**EXERCISE MATERIAL:**
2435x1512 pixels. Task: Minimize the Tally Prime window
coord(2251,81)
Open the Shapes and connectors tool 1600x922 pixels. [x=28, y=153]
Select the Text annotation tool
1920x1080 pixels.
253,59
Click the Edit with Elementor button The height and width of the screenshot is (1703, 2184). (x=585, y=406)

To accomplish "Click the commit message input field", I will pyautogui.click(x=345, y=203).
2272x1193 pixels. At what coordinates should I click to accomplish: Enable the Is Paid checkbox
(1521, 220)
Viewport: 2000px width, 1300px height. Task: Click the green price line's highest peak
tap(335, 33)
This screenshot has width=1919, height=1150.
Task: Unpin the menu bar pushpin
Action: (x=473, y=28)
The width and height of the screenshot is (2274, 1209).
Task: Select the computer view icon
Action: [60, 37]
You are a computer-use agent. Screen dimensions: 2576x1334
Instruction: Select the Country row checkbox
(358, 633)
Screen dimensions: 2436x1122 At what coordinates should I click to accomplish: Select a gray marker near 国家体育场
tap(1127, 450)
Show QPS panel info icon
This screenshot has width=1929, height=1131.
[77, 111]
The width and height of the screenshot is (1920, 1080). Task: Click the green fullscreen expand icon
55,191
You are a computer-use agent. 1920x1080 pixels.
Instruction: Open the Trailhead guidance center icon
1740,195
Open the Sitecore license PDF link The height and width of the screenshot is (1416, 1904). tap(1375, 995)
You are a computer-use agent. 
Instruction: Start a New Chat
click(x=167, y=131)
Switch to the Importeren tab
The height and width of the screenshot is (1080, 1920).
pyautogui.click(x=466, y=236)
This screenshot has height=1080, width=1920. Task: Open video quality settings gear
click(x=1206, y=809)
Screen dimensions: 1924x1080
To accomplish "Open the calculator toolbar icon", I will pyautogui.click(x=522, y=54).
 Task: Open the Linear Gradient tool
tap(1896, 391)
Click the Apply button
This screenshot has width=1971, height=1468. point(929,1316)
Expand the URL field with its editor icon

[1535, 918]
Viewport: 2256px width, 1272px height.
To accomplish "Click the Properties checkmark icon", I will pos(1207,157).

**WHAT THIS TASK INVOLVES:** Where a line in the records above contains the word "agent", copy that line.

**RESULT FOR THIS TASK:**
You are a computer-use agent. Screen dimensions: 2576x1334
You are a computer-use agent. 1920x1080 pixels.
You are a computer-use agent. 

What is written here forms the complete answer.